For a marketing A/B test with endogeneity concerns:
# 1. Diagnose the endogeneity source
# Is D randomly assigned? If yes → OLS is fine. If no → continue.
# 2. IV / 2SLS
from linearmodels.iv import IV2SLS
formula = "Y ~ 1 + controls + [D ~ instrument]"
fit = IV2SLS.from_formula(formula, df).fit(cov_type="robust")
# REPORT first-stage F (Staiger-Stock: F > 10)
# 3. DiD (if staggered rollout)
from linearmodels.panel import PanelOLS
panel = df.set_index(["geo", "date"])
fit = PanelOLS(panel["Y"], panel[["D"]], entity_effects=True, time_effects=True).fit(cov_type="clustered", cluster_entity=True)
# BEWARE: TWFE pathology under heterogeneous effects — use csdid for staggered
# 4. PSM (if selection on observables)
from sklearn.linear_model import LogisticRegression
pscore = LogisticRegression().fit(df[confounders], df["D"]).predict_proba(df[confounders])[:, 1]
# Match, check SMD < 0.1, estimate ATT with Abadie-Imbens SE
# 5. DML (if high-dimensional X)
from econml.dml import LinearDML
est = LinearDML(
model_y=GradientBoostingRegressor(),
model_t=GradientBoostingClassifier(),
cv=5,
)
est.fit(df["Y"], df["D"], X=df[high_dim_controls])

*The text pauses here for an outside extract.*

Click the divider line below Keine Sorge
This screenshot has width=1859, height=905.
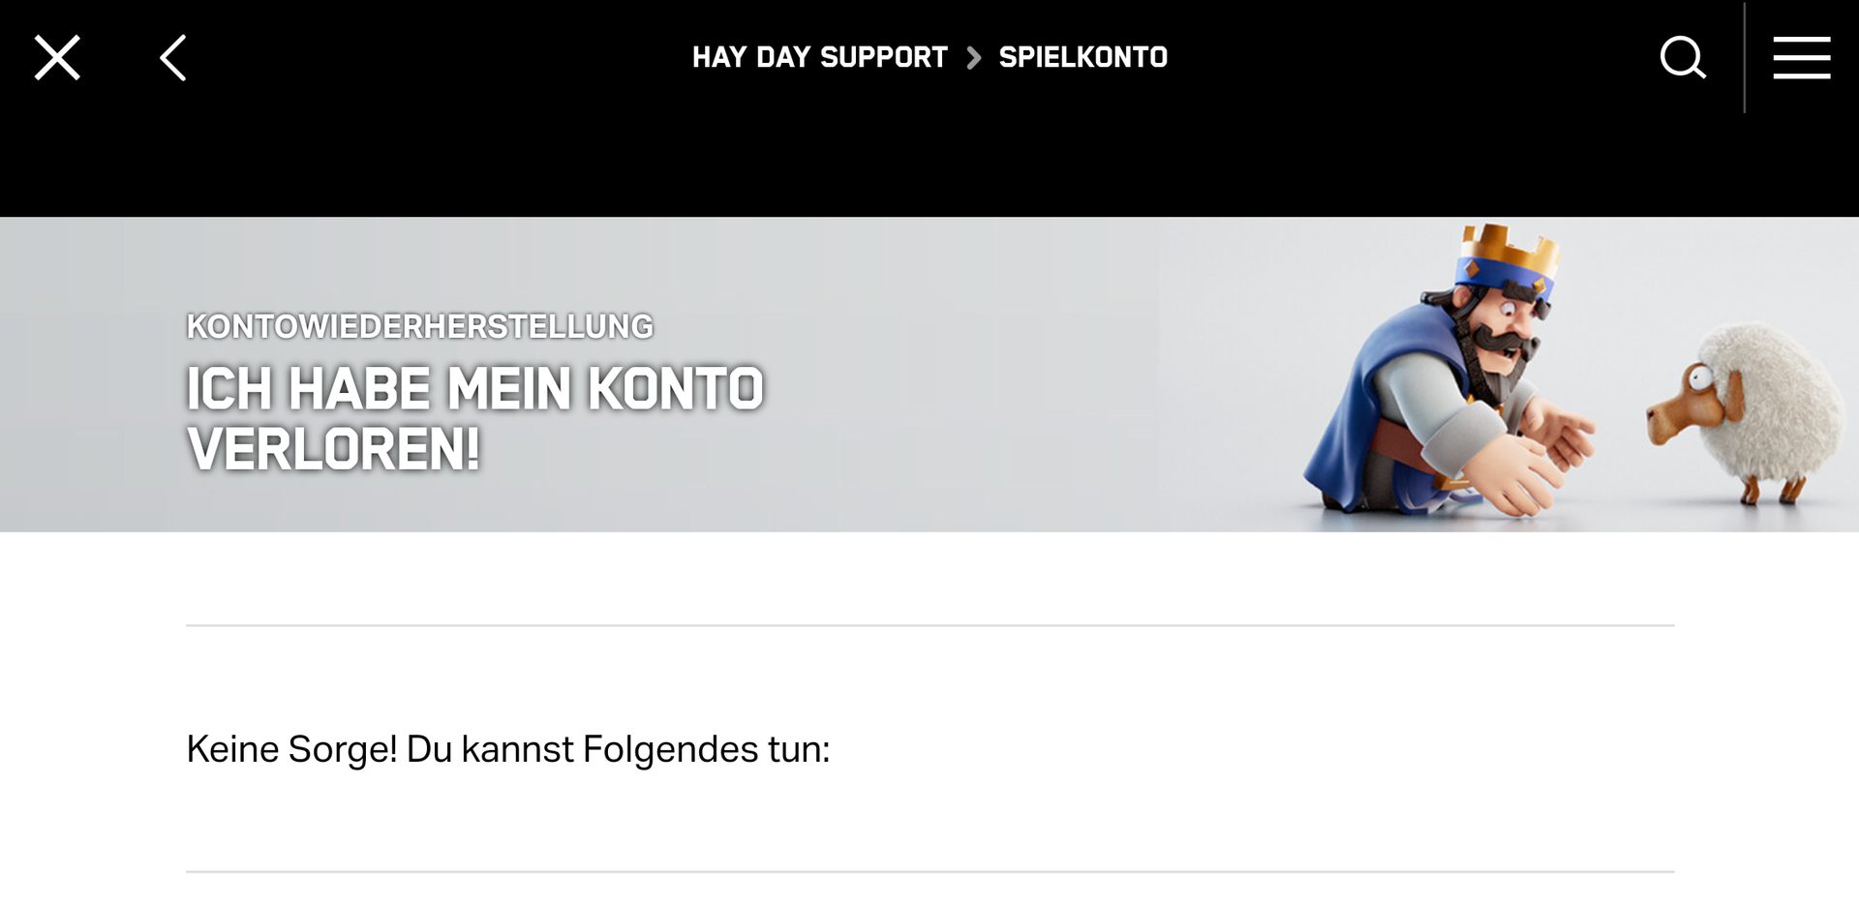[930, 872]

# Standard errors are NOT bootstrapped — use the closed-form from OLS on residuals
For what to do when each assumption fails, see SKILL.md §1.5
(LATE interpretation), §2.4 (threats to parallel trends), §3.5
(manipulation), §4.5 (PSM doesn't solve unobserved confounding),
§6.5 (DML doesn't find instruments).
causal-inference/
├── README.md # this file
├── SKILL.md # 440-line PhD curriculum
├── INDEX.md # topic-to-section navigation
├── REFINEMENT.md # known gaps, versioned checklist
├── LICENSE # MIT
├── requirements.txt
├── .gitignore
├── references/
│ └── statsmodels-linearmodels-api-quirks.md
├── demos/
│ ├── demo_01_iv_2sls.py
│ ├── demo_02_did.py
│ ├── demo_03_rdd.py
│ ├── demo_04_psm.py
│ ├── demo_05_dml_synthetic.py
│ └── statsmodels_helpers.py
└── figures/
├── demo_01_figure.png
├── demo_02_figure.png
├── demo_03_figure.png
├── demo_04_figure.png
└── demo_05_figure.png
A working causal-inference curriculum needs four things: precise mathematical statements, runnable code that exercises the math, a list of the failure modes that don't show up in textbooks, and the synthesis skill of selecting the right estimator for a given problem. This repo has all four. It is intentionally a curriculum, not a library — the demos are designed to be read and modified, not imported as a package.
The parent curriculum (econometrics-deep-research) maps the
full 5-stage top-to-bottom treatment at survey depth; this deep-dive
is the natural next stop for anyone applying the techniques to a
real dataset with endogeneity concerns.
MIT. See LICENSE. Demos may be reused as starting points for your
own analyses; attribution appreciated.